What is needed
Please copy out word for word the lines starting with the one containing "coordinates (136, 128)." and going on through the one containing "at (696, 456).", both included.

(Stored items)
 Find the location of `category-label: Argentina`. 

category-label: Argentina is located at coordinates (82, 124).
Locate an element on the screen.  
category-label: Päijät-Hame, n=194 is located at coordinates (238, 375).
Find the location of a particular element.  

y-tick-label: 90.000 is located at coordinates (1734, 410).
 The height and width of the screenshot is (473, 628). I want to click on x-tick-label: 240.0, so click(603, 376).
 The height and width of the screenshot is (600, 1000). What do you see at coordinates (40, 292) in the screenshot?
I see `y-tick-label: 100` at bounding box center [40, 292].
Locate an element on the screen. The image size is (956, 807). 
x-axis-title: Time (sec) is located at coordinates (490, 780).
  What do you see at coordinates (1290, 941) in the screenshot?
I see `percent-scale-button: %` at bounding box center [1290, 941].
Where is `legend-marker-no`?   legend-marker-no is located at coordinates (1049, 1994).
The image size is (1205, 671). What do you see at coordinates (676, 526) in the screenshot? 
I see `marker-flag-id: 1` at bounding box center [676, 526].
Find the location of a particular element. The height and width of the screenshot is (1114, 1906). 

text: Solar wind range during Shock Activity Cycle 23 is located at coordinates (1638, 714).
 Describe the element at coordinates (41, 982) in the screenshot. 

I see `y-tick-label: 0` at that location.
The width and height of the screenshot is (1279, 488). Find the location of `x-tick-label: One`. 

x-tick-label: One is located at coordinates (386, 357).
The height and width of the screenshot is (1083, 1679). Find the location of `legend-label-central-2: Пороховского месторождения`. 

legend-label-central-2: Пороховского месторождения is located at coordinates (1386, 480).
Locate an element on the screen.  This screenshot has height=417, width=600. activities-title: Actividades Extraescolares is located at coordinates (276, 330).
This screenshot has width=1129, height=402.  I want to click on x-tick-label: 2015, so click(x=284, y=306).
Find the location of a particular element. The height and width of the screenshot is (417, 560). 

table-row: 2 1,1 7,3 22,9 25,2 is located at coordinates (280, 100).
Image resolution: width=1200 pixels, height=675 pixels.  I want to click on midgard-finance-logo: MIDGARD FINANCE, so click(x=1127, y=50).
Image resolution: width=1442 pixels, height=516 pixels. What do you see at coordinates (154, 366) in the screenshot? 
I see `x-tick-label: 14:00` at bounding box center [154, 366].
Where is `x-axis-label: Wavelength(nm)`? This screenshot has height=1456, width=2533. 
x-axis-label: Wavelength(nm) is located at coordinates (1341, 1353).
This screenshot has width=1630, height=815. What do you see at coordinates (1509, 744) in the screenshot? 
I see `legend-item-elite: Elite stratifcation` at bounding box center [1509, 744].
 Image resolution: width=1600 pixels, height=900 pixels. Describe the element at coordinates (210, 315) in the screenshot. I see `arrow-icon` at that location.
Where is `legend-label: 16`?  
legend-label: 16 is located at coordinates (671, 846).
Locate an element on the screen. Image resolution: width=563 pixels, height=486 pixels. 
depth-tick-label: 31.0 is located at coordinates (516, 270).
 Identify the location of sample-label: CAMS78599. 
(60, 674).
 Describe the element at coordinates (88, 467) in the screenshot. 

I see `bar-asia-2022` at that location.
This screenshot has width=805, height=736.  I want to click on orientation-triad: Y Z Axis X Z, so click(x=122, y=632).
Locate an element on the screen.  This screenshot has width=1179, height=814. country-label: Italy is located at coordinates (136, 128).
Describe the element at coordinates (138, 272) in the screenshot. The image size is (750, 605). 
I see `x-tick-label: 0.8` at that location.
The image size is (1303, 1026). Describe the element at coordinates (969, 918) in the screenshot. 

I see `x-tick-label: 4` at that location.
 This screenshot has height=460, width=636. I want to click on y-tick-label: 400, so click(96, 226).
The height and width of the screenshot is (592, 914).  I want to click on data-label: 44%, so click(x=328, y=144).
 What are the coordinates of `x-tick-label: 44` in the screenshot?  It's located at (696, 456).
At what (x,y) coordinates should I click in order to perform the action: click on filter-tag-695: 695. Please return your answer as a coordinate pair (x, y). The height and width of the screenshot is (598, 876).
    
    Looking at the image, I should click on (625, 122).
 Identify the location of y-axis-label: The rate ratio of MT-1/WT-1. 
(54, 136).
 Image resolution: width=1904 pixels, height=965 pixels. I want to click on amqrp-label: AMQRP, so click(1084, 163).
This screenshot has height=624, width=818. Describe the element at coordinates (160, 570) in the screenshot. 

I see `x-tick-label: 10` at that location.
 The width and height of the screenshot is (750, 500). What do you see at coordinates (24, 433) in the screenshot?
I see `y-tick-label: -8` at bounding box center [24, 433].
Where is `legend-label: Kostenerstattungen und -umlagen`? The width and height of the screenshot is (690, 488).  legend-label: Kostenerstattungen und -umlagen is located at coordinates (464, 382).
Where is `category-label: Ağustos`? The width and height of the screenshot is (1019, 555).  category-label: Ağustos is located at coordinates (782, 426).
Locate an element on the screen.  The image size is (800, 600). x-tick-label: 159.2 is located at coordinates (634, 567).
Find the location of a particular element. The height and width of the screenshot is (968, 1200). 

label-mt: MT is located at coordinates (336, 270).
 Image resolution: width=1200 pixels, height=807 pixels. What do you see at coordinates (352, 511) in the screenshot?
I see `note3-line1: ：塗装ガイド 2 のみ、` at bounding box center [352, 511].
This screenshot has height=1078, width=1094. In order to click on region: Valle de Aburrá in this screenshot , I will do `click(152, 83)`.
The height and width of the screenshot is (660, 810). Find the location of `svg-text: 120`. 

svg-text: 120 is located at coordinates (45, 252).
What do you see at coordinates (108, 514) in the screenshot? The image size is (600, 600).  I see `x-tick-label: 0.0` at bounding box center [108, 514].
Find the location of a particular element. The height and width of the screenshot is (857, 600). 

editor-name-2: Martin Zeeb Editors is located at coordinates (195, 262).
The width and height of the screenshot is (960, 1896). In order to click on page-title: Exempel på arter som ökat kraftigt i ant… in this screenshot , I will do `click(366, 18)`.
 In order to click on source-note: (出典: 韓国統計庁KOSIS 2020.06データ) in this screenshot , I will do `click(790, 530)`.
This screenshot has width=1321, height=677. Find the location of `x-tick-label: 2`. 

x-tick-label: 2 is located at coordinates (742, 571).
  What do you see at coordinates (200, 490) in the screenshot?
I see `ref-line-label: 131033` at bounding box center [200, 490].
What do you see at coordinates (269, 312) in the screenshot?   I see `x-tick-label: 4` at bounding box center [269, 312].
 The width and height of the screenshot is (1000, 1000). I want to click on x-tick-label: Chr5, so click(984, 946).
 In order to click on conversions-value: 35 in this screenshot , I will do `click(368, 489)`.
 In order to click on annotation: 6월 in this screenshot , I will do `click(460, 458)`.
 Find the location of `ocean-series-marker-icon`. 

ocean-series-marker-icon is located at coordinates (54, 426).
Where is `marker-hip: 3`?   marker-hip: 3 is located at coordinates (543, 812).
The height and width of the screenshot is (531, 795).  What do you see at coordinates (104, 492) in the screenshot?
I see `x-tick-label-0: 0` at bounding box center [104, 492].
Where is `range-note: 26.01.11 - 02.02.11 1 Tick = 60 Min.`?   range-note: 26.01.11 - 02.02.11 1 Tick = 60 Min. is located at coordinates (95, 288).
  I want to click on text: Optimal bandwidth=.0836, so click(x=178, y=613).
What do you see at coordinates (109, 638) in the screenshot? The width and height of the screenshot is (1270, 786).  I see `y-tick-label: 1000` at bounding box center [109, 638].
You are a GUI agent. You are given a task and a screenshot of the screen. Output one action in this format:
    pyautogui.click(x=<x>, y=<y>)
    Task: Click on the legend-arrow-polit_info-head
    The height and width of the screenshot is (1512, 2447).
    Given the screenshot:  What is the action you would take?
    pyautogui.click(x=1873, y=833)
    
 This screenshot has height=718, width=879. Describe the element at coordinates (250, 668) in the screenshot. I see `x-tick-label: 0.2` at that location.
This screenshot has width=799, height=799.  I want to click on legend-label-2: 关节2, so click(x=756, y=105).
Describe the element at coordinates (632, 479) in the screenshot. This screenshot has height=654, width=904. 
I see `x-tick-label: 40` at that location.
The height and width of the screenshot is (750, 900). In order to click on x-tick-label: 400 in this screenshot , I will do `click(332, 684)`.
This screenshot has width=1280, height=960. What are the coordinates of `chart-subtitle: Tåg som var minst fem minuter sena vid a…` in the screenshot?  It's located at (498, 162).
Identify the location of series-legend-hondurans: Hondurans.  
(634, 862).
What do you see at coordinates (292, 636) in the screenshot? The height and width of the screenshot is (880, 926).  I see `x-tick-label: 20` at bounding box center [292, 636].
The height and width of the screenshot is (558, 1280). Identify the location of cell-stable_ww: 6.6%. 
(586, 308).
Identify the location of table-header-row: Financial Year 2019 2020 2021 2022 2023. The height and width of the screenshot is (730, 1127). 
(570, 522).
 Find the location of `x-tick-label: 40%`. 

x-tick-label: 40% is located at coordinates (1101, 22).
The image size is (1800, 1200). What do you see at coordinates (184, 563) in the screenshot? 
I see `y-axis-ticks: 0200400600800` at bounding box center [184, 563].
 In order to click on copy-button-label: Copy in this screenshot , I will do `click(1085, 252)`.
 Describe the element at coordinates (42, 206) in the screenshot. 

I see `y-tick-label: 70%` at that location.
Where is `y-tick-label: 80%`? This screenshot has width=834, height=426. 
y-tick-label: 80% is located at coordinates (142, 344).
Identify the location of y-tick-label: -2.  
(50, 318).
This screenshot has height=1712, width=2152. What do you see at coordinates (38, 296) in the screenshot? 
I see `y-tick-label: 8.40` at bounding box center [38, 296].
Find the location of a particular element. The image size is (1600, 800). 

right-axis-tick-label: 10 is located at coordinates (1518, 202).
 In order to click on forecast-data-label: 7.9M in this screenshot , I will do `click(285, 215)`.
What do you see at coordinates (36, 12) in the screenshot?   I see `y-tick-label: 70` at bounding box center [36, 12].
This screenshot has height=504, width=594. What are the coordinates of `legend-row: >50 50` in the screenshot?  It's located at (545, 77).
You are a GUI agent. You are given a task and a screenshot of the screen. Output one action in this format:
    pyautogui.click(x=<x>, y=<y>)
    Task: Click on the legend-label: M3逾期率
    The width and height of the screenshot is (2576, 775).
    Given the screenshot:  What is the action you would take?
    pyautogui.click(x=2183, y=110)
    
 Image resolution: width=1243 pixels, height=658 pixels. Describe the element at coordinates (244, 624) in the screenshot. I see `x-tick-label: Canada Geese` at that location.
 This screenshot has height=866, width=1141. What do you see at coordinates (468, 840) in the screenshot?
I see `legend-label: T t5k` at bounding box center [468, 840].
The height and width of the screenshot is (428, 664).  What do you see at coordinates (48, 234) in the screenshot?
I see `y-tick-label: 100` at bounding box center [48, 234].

Answer for this exercise
Locate an element on the screen.  This screenshot has width=1179, height=814. country-label: Italy is located at coordinates (136, 128).
Describe the element at coordinates (138, 272) in the screenshot. The image size is (750, 605). 
I see `x-tick-label: 0.8` at that location.
The image size is (1303, 1026). Describe the element at coordinates (969, 918) in the screenshot. 

I see `x-tick-label: 4` at that location.
 This screenshot has height=460, width=636. I want to click on y-tick-label: 400, so click(96, 226).
The height and width of the screenshot is (592, 914).  I want to click on data-label: 44%, so click(x=328, y=144).
 What are the coordinates of `x-tick-label: 44` in the screenshot?  It's located at (696, 456).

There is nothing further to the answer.